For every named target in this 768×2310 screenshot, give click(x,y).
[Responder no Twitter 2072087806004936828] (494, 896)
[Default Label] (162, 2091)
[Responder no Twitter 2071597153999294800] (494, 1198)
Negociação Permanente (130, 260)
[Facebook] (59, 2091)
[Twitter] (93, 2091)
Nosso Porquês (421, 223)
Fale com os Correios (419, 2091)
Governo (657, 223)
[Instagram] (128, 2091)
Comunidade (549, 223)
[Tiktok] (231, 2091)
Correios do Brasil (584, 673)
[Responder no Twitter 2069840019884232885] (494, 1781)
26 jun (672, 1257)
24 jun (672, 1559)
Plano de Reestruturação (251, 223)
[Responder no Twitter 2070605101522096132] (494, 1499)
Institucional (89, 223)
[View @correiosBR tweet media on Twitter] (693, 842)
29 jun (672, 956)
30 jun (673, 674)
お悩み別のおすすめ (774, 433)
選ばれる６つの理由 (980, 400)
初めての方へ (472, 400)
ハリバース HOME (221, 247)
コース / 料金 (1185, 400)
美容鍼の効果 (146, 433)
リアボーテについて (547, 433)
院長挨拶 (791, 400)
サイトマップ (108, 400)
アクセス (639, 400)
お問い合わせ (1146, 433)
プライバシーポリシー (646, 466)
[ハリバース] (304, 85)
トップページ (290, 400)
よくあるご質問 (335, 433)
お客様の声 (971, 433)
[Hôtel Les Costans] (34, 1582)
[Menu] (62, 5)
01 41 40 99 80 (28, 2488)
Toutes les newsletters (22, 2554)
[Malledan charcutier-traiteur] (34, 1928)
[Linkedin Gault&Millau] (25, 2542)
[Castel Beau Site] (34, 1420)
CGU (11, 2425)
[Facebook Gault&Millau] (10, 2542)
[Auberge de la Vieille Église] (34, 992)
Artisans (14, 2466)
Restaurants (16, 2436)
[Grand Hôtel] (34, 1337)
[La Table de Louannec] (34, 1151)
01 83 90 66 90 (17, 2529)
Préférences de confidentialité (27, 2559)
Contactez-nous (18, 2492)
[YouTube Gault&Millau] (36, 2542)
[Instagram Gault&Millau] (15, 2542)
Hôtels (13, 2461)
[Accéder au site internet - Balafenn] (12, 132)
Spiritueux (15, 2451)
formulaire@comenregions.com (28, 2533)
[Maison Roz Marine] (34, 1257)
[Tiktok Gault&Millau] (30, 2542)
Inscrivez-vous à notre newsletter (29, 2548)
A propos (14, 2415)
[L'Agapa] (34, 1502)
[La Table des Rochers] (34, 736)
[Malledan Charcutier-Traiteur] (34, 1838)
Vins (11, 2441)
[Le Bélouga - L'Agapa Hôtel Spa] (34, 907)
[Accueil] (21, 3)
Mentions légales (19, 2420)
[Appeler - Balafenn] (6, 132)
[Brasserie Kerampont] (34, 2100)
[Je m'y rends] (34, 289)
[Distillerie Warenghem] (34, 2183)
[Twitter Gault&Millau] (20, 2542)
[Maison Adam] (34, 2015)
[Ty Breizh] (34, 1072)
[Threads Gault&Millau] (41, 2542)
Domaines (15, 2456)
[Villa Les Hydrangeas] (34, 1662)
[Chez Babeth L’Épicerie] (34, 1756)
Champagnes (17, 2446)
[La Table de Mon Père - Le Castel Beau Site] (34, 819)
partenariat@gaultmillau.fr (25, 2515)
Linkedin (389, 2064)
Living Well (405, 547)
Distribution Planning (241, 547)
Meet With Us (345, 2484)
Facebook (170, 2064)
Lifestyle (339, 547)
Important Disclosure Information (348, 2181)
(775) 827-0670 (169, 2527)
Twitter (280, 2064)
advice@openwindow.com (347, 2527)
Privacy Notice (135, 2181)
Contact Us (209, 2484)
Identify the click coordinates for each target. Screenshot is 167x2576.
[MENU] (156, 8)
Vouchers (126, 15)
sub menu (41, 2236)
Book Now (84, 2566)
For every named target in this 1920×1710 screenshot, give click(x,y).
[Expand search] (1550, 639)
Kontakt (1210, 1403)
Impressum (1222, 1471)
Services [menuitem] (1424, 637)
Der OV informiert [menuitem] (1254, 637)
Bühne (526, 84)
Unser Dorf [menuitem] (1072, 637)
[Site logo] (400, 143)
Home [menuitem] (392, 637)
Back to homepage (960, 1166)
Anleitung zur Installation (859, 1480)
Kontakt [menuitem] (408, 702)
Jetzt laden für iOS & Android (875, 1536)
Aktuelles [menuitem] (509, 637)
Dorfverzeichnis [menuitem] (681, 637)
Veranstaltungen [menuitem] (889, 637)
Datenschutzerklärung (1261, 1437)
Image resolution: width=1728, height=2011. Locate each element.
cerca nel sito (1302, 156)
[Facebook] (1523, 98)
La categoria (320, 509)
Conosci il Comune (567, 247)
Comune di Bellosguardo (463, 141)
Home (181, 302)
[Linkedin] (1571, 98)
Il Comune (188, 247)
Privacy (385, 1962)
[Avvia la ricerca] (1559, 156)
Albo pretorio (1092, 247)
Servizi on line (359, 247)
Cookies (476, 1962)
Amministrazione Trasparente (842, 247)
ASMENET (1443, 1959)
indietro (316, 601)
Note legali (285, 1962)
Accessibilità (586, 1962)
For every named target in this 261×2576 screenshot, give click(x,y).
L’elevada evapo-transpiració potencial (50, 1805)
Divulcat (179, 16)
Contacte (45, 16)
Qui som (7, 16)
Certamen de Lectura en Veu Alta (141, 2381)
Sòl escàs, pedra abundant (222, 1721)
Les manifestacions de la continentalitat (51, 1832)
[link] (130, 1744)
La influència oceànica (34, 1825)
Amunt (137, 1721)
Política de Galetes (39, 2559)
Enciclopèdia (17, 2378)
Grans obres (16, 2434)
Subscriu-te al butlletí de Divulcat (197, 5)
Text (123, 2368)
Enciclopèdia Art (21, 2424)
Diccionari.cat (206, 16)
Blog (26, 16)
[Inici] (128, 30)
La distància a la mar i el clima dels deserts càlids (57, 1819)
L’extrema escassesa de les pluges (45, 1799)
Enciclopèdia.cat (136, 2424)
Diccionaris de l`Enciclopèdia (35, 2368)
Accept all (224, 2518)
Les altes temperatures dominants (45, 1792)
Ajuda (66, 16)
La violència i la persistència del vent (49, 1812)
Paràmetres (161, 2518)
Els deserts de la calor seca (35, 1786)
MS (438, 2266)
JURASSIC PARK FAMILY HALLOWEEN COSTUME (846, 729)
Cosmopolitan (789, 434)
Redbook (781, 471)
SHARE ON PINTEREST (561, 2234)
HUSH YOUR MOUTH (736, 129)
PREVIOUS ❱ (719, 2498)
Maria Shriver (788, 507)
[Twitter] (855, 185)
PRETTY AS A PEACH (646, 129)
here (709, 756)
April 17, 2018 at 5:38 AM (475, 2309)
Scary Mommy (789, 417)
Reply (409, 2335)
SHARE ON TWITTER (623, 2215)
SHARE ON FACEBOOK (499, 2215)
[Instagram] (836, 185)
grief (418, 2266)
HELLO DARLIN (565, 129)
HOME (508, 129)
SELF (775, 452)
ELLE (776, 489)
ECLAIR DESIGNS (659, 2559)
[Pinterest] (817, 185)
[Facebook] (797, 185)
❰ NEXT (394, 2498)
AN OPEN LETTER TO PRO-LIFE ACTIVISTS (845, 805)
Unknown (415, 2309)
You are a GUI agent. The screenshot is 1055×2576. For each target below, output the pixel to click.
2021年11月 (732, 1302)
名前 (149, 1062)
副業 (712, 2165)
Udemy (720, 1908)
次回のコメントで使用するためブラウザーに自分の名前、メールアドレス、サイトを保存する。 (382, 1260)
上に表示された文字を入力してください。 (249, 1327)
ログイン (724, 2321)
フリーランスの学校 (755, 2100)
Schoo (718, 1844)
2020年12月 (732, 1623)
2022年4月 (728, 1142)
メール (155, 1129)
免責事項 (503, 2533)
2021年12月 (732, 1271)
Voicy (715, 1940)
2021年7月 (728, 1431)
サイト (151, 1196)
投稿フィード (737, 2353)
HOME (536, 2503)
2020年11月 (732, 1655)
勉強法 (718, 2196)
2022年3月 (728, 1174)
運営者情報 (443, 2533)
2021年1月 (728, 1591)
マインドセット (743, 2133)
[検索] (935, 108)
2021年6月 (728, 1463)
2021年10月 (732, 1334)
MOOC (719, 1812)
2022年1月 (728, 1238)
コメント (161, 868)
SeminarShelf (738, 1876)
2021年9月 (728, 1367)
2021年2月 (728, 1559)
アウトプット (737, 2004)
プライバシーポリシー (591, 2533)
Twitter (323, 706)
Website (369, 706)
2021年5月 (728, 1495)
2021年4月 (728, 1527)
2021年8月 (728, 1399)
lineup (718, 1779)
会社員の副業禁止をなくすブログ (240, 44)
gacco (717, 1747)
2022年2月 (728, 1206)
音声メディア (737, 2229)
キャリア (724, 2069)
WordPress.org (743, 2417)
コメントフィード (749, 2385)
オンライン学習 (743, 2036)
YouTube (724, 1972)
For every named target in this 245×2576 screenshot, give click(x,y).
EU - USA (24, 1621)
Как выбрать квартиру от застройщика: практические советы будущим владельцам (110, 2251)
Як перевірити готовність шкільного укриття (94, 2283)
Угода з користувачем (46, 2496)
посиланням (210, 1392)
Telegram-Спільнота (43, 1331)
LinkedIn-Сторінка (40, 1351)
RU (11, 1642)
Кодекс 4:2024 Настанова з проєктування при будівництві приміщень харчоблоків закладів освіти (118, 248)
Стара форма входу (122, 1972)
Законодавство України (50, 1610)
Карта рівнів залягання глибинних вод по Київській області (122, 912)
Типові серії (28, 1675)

......

→ **Problem requirements**
Go through the records and pull out each line that includes the word "Beau".

→ **Final answer**
[Castel Beau Site] (34, 1420)
[La Table de Mon Père - Le Castel Beau Site] (34, 819)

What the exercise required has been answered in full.